* _Exercise details_:
Beginning at the line containing "You are a GUI" and continuing through the end of the material below, format each line as one string in a JSON list, omitting blank lines. Exclude the pictures from the answer.

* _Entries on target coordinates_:
────────────────────────────────────────
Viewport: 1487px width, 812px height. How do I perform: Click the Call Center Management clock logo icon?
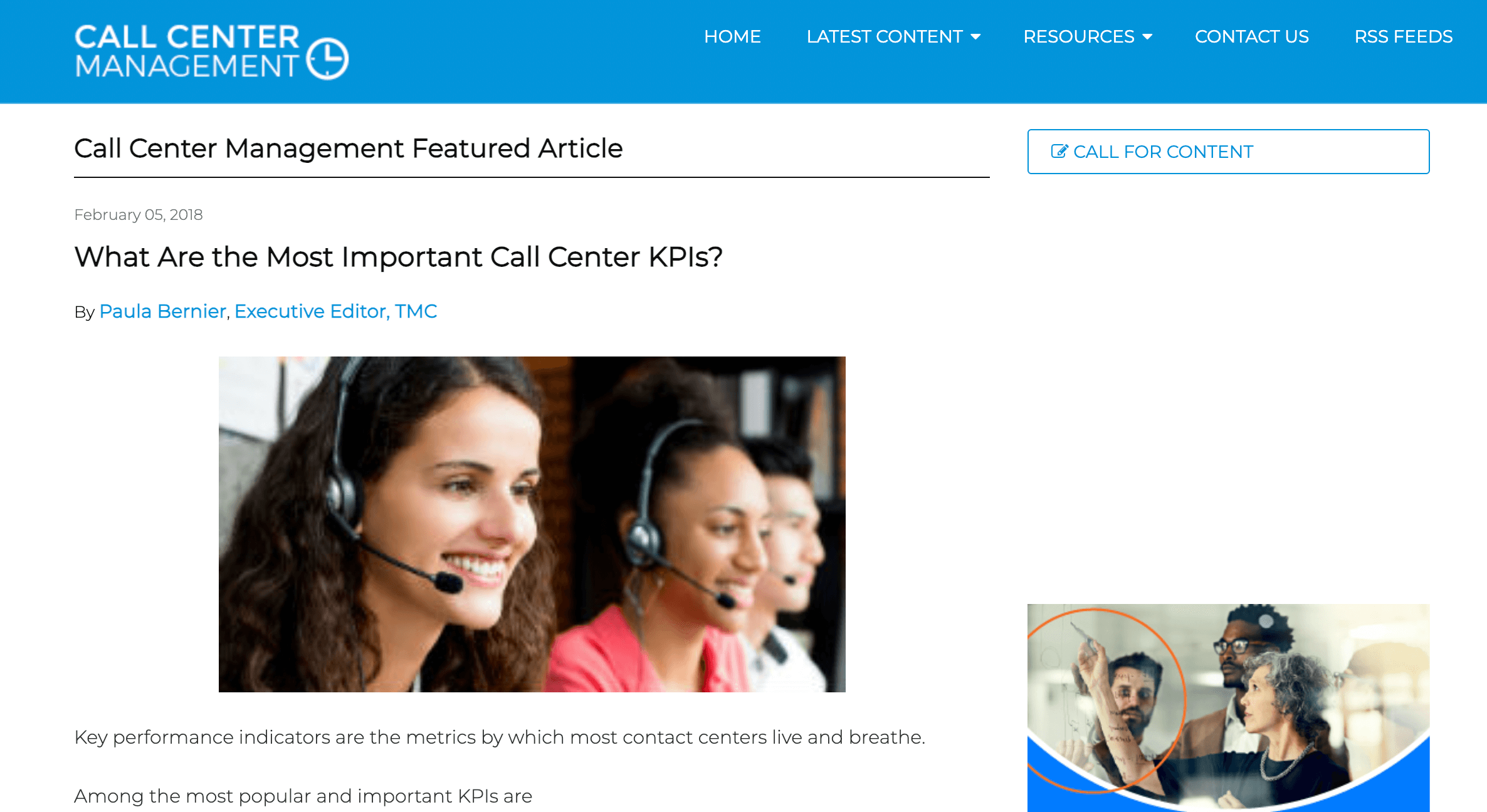pos(328,59)
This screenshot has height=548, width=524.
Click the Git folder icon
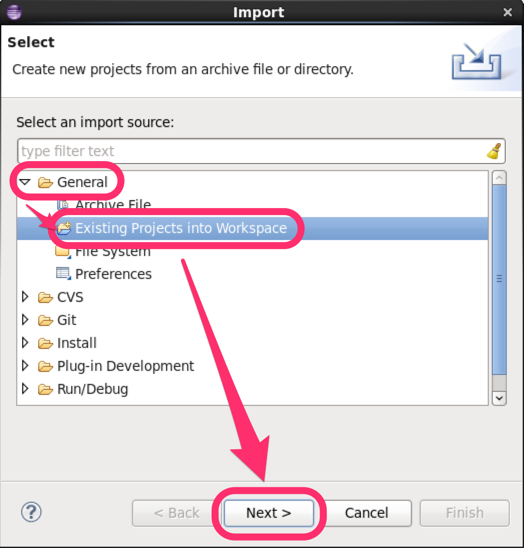tap(45, 320)
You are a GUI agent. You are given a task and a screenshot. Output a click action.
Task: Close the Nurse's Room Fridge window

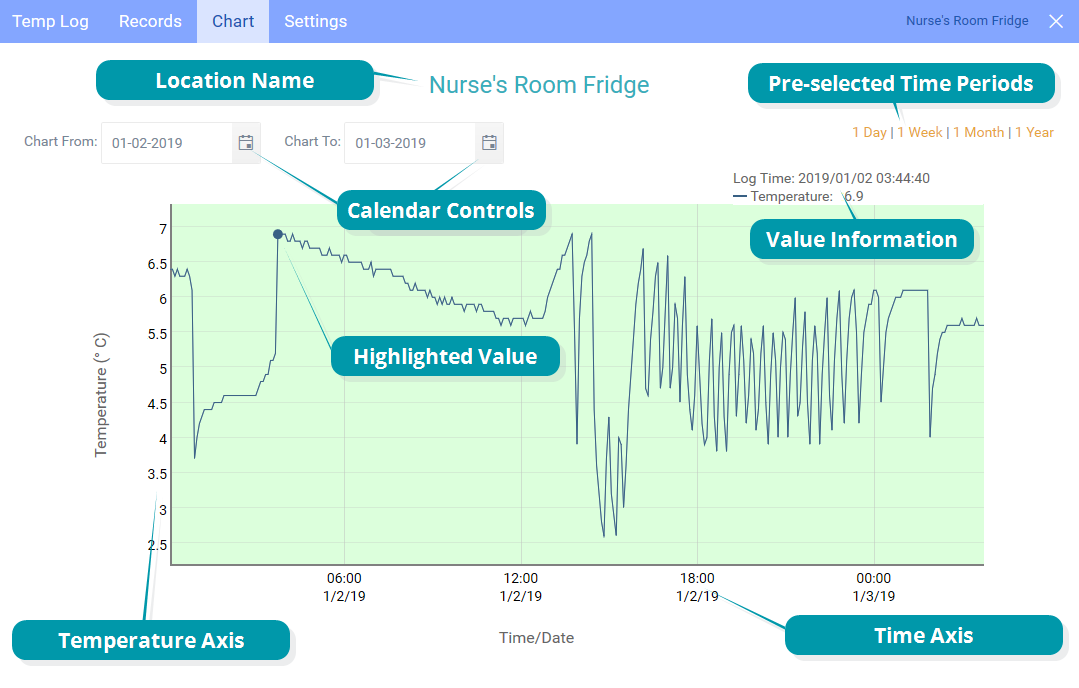click(x=1056, y=21)
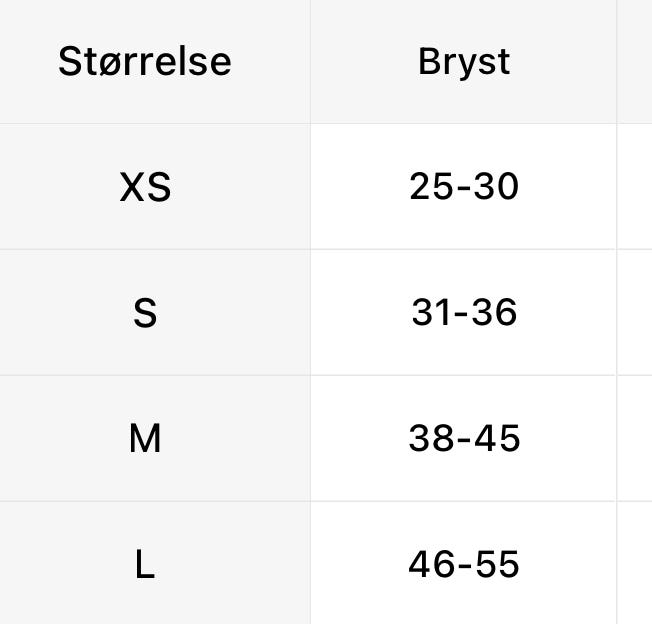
────────────────────────────────────────
* _Answer to this problem_:
[
  "You are a GUI agent. You are given a task and a screenshot. Output a click action.",
  "Task: Close the Nurse's Room Fridge window",
  "click(x=1056, y=21)"
]